• _TASK TO COMPLETE_:
In the entries below, find the line with "[이전의] (22, 18)" and print exactly every line from there up to and including the line with "Adventure (801, 1051)", with no other lines.
### SUPPLIED INFORMATION
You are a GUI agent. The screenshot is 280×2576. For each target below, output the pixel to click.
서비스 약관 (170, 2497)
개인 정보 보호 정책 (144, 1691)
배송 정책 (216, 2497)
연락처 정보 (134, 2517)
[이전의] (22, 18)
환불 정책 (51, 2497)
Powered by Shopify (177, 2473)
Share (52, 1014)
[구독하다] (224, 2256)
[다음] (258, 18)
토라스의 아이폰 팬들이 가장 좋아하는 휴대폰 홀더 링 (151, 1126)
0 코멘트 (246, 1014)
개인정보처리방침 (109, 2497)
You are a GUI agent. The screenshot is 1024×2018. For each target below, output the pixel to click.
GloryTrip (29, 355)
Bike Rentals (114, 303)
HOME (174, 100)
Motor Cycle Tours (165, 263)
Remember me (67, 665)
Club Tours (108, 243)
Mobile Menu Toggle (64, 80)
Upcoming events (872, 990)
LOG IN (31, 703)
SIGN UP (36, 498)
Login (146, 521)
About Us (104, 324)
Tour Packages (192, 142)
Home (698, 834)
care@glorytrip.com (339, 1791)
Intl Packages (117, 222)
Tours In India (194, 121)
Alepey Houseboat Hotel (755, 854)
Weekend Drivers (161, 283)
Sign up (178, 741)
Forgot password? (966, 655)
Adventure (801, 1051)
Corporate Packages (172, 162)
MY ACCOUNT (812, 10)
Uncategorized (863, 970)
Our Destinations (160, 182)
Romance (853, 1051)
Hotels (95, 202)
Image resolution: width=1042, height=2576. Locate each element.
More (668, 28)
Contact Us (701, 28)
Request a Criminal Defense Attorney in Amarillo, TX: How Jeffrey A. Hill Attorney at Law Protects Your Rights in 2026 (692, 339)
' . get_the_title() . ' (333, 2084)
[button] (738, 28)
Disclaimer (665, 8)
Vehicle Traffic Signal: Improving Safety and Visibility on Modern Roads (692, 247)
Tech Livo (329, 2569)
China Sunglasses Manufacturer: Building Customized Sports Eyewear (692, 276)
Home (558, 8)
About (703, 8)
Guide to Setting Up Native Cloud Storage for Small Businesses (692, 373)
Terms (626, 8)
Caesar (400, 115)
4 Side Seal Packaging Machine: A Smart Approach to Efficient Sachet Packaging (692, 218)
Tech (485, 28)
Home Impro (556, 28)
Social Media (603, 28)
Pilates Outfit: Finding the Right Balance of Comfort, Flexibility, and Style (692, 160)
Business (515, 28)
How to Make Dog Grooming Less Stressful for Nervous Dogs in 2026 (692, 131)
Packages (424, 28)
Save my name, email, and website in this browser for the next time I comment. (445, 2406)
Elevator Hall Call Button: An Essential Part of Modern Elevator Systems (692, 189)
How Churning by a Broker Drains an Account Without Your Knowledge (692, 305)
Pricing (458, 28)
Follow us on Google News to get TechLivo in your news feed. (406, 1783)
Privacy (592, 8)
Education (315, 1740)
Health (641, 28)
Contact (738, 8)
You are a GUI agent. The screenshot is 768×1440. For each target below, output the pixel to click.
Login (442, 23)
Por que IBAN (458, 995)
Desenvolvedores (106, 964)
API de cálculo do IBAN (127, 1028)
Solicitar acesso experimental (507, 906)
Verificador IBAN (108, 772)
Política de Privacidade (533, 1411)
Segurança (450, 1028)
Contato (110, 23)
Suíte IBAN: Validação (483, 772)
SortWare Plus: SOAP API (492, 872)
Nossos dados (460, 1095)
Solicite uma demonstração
######
• _ANSWER FOR THIS EXERCISE_:
[이전의] (22, 18)
환불 정책 (51, 2497)
Powered by Shopify (177, 2473)
Share (52, 1014)
[구독하다] (224, 2256)
[다음] (258, 18)
토라스의 아이폰 팬들이 가장 좋아하는 휴대폰 홀더 링 (151, 1126)
0 코멘트 (246, 1014)
개인정보처리방침 (109, 2497)
You are a GUI agent. The screenshot is 1024×2018. For each target below, output the pixel to click.
GloryTrip (29, 355)
Bike Rentals (114, 303)
HOME (174, 100)
Motor Cycle Tours (165, 263)
Remember me (67, 665)
Club Tours (108, 243)
Mobile Menu Toggle (64, 80)
Upcoming events (872, 990)
LOG IN (31, 703)
SIGN UP (36, 498)
Login (146, 521)
About Us (104, 324)
Tour Packages (192, 142)
Home (698, 834)
care@glorytrip.com (339, 1791)
Intl Packages (117, 222)
Tours In India (194, 121)
Alepey Houseboat Hotel (755, 854)
Weekend Drivers (161, 283)
Sign up (178, 741)
Forgot password? (966, 655)
Adventure (801, 1051)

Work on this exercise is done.